Delta CEO Ed Bastion said during a CNN interview last Friday, “Any person joining Delta in the future, we will mandate to get vaccinated before they can sign up with the company.”
While the airline won’t require its 75,000 current employees to comply, about 60 percent have already been vaccinated, and Bastian expects that number to swell to 80 percent.
“I’m not going to mandate and force people if they have some specific reason why they don’t want to get vaccinated,” he said, “but I am going to strongly encourage them and make sure they understand the risk to not getting vaccinated.”
Still, Delta expects that around 17,000 employees (20 percent) will choose not to receive the vaccine. They won’t be terminated, Bastian said, but there could be some unavoidable restrictions to their duties—and opportunities for advancement.

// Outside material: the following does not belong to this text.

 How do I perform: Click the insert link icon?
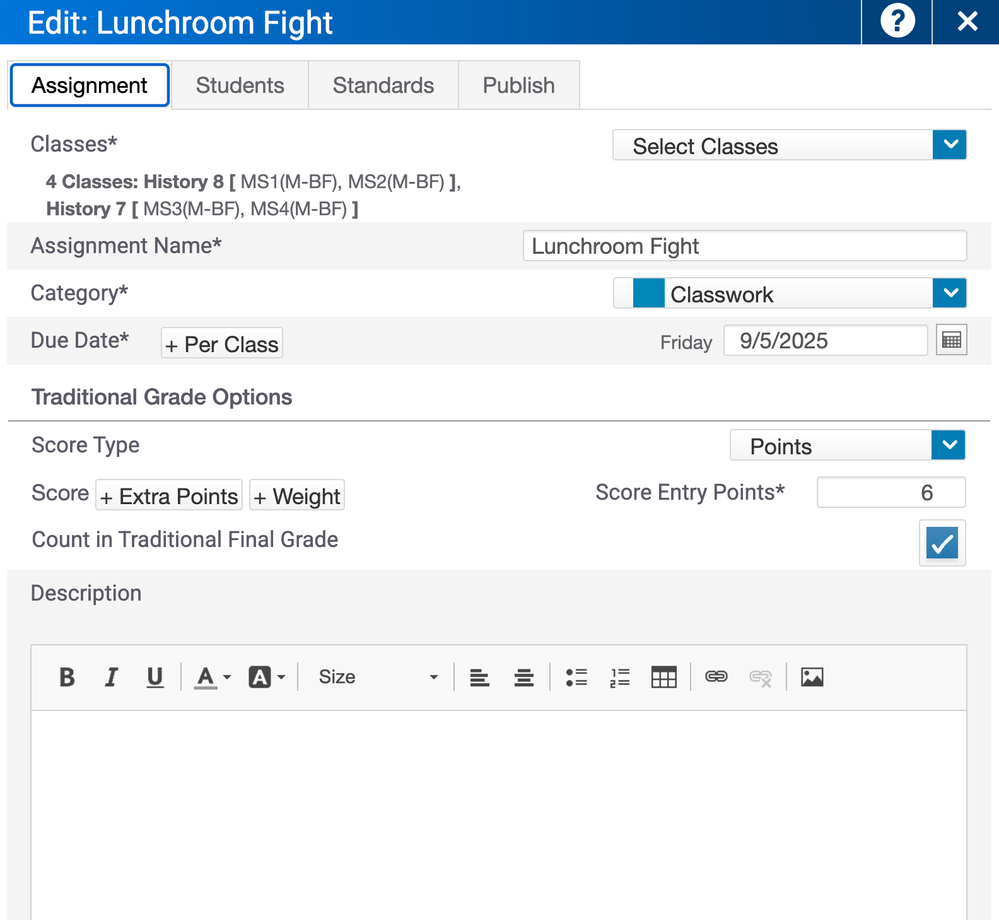716,678
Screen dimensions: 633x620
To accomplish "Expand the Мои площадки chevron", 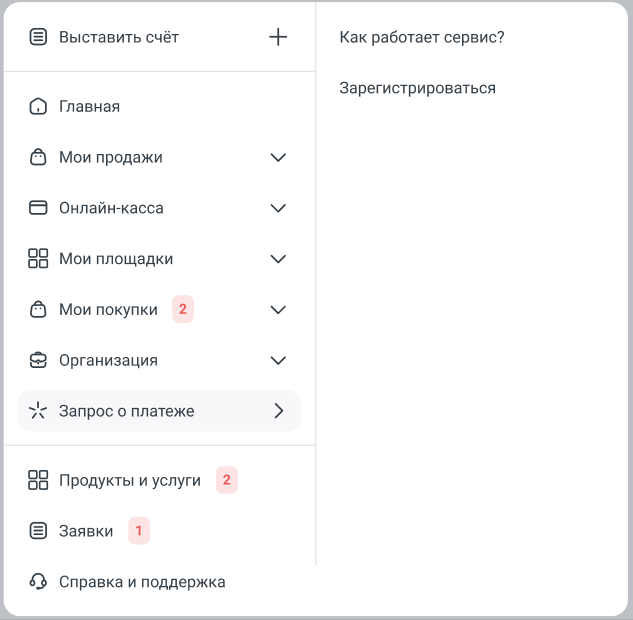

For example, unvaccinated employees could be banned from flying on international routes, not because of Delta’s mandate, but because many foreign destination countries require proof of vaccination for visitors, and the airline has no choice but to comply with their rules.
A recent Arizona State University study found that about two-thirds of U.S. companies are likely to ultimately require that their employees must get vaccinated.